MATERIALS PROVIDED>
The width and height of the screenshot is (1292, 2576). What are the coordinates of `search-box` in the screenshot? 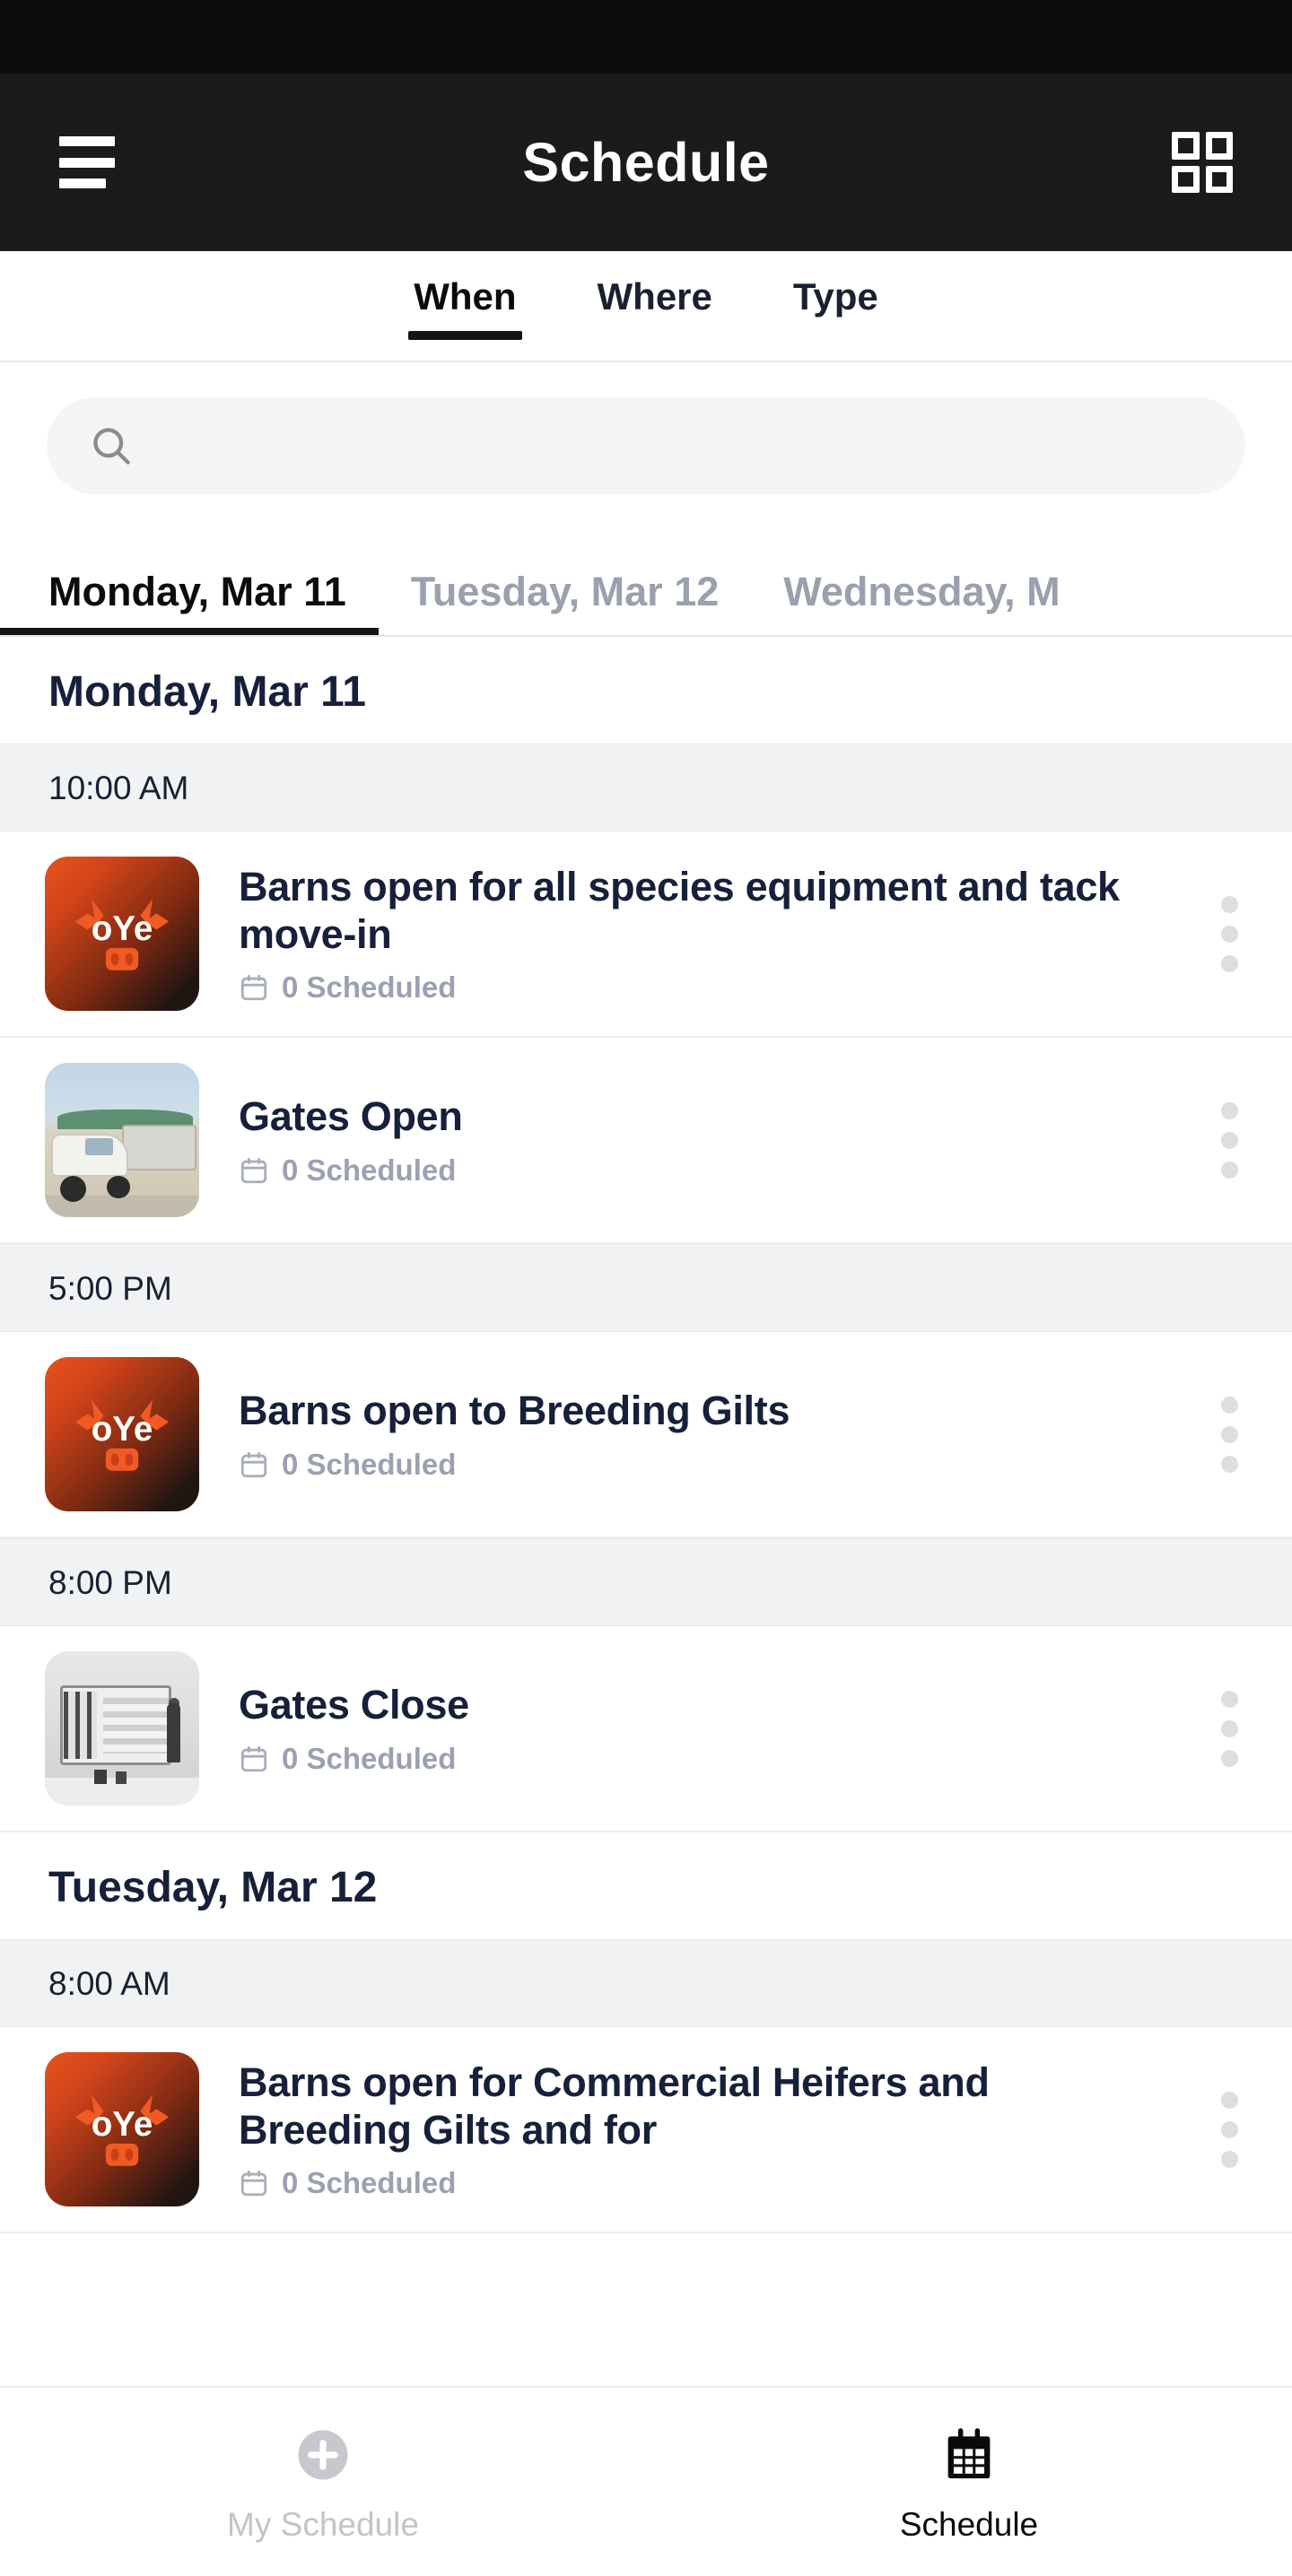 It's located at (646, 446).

...

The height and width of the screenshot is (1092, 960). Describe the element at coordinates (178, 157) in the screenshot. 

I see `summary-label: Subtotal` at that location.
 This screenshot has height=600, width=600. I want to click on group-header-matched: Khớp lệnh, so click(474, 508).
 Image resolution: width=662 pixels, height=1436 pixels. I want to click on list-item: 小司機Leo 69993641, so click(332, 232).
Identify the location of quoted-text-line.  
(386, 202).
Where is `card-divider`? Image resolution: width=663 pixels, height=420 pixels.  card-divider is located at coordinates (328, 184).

---

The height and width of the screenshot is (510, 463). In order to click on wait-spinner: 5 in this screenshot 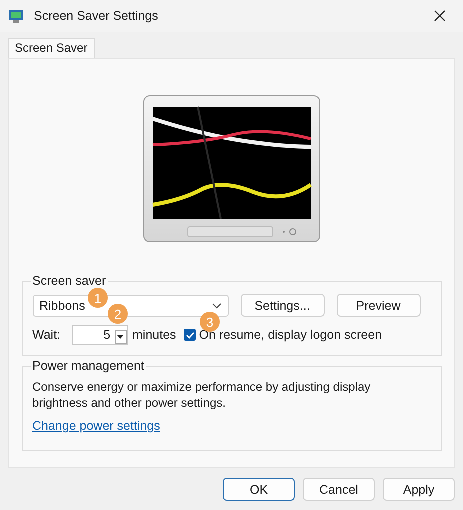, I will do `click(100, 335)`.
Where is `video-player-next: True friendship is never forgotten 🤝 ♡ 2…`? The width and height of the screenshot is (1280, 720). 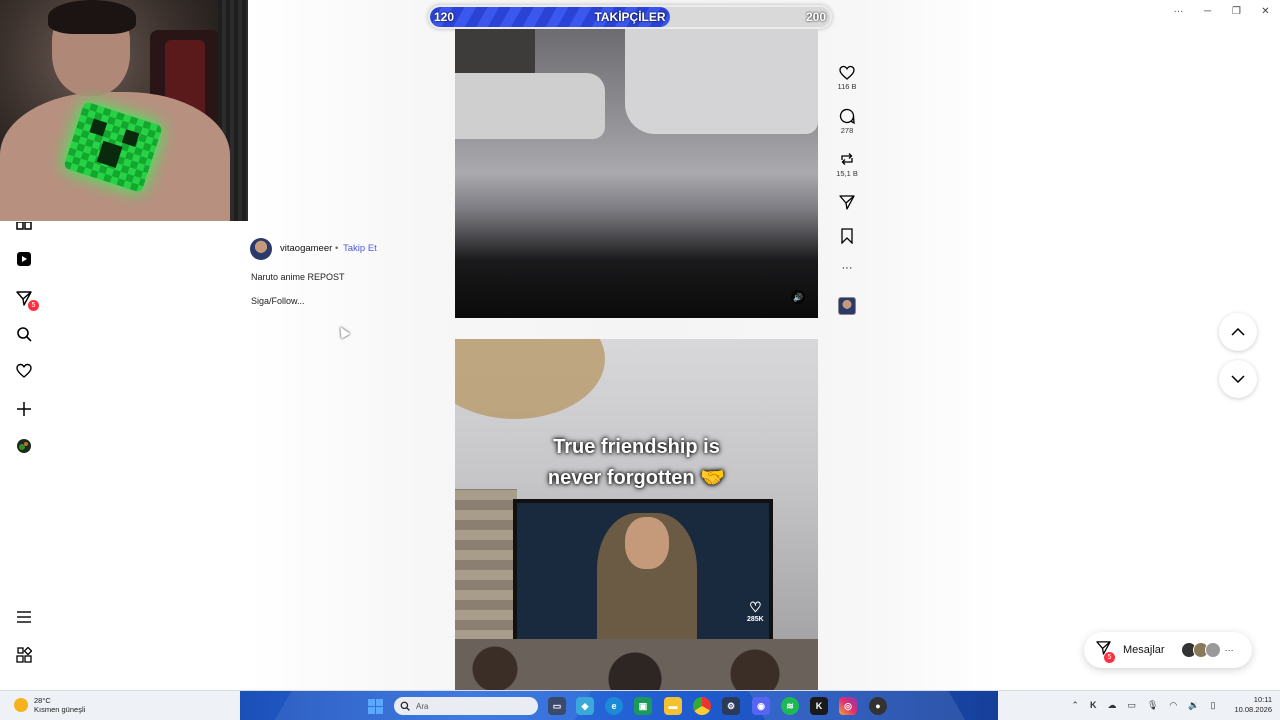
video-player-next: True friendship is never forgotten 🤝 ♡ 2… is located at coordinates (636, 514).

ASSIGNMENT>
In the listing, take the lines from the one containing "is (1280, 720)." through the one containing "video-player-next: True friendship is never forgotten 🤝 ♡ 2… is". Write them out again with "screenshot" switched to "image", keep everything else as it is, and leave out the pictures.

PROBLEM SOLUTION>
Where is `video-player-next: True friendship is never forgotten 🤝 ♡ 2…`? The width and height of the image is (1280, 720). 
video-player-next: True friendship is never forgotten 🤝 ♡ 2… is located at coordinates (636, 514).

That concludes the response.